A história do filme conta-se em duas penadas: os protagonistas (interpretados por Jack Black e Mos Def – não por acaso, dois proeminentes actores e artistas pop) são uma dupla de funcionários que inadvertidamente apagam todas as cassetes VHS do seu clube de vídeo. Para impedir a eminente falência do negócio, resolvem refilmar, sem orçamento, todos os filmes com a sua própria câmara. O resultado é uma sucessão de hilariantes recriações amadoras de clássicos de Hollywood como Rambo, Ghostbusters, The Lion King ou Robocop.

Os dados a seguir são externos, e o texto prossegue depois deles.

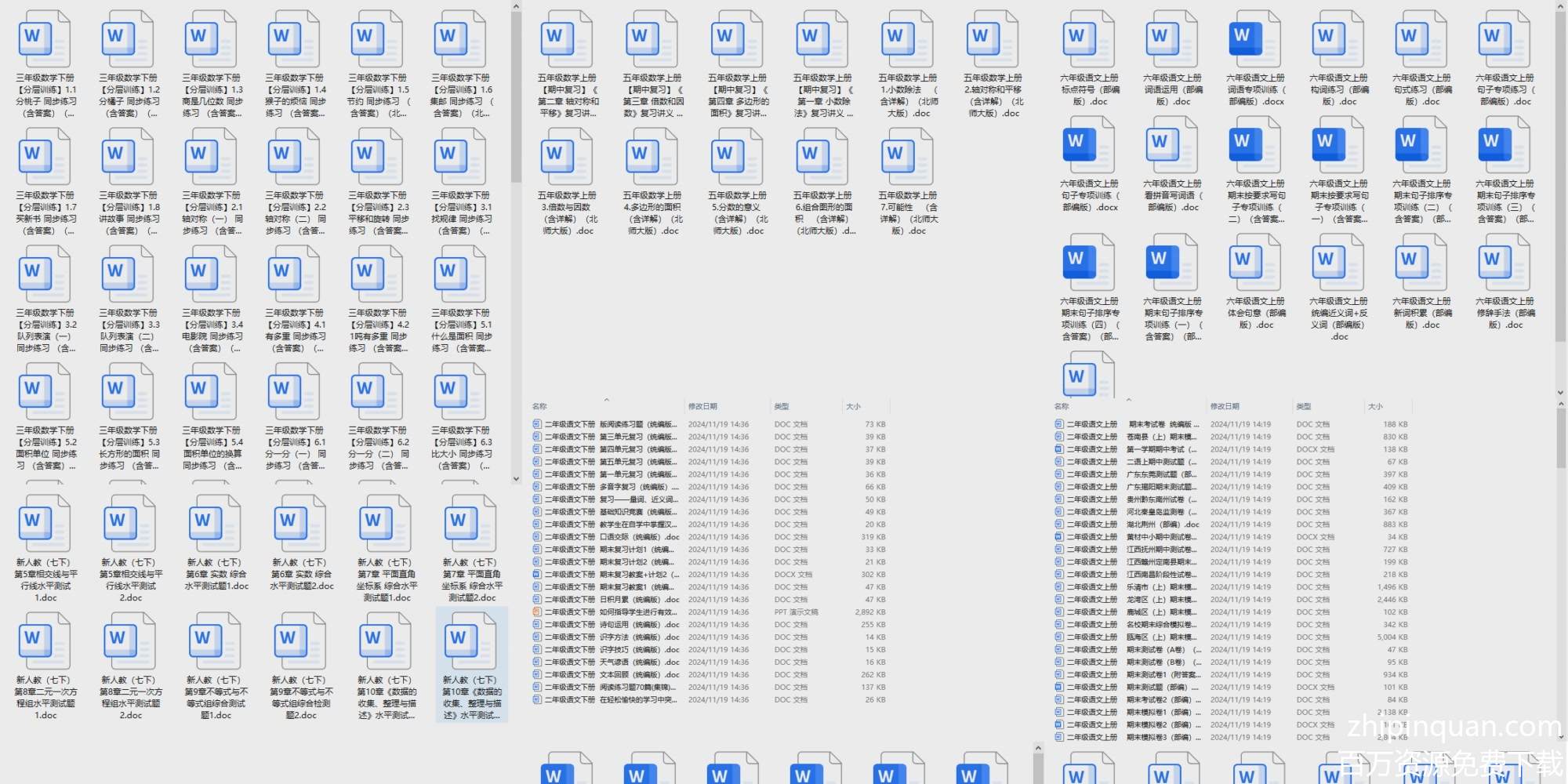Select the 三年级数学下册 2.1 轴对称（一）document icon
Screen dimensions: 1568x784
211,157
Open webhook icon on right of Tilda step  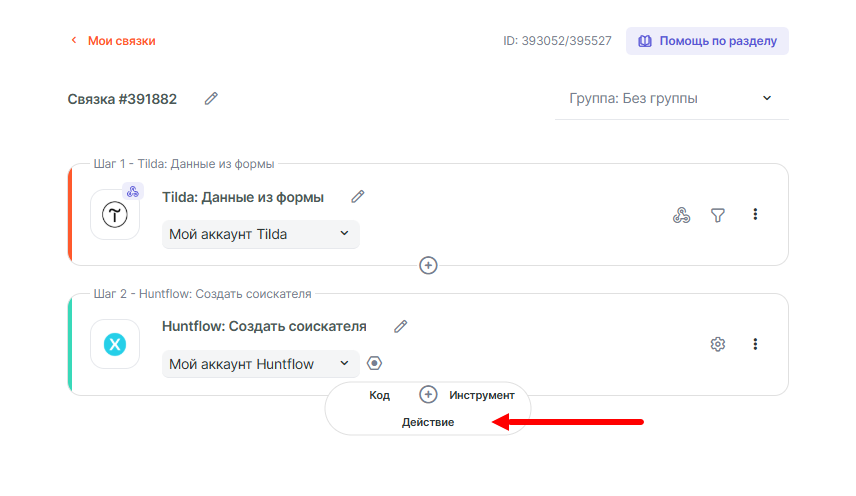pyautogui.click(x=681, y=215)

Para grande surpresa dos protagonistas, estas recriações com 3 ou 4 minutos de duração vão ao encontro do gosto dos seus clientes e, para justificar a aparição destas novas versões, resolvem inventar como desculpa o facto de serem importadas da Suécia (Sweden), cunhando o termo sweded look para designar o seu estilo tosco e naïf (comparem, por exemplo, o trailer oficial do filme com a sua versão sweded criada pelo próprio Gondry e difundido exclusivamente na Web). Para além do facto de este sweded look corresponder ao que muitos autores posteriormente apodaram de YouTube Aesthetic, isto é, um estilo audiovisual cujas características estéticas são a curta duração, baixa-fidelidade, ausência de sofisticação e naïveté (1.1, KEAZOR et al. (eds.), 2010, pp. 16-18), o referido estilo ilustra igualmente a forma como a memória colectiva é reconstruída através da cultura popular:
Rather than being accurate copies of movies, what Gondry’s swedeing represents is a greater truth about our present-day film-going culture. Their transformations of a popular history of film functions as a record of responses to those films; their location in social memory. The creative forgery involved of course is significant to copyright issues, and whether or not something can really be regulated once it has become part of the lexicon, and thoroughly permeated popular culture. Certainly Michel Gondry is not dismissing the intellectual copyright of movies (which is the industry’s backbone). But our memories of them are collectively our own, and cannot be audited. They are ours, and they connect us historically through film. (2.1, KEER, 2009)
Que este importante conceito do sweded look tenha sido criado por um dos mais influentes directores de vídeos musicais de sempre, é mais um sinal a acrescentar a uma vasta galeria que comprova a importância do formato na actual paisagem mediática digital.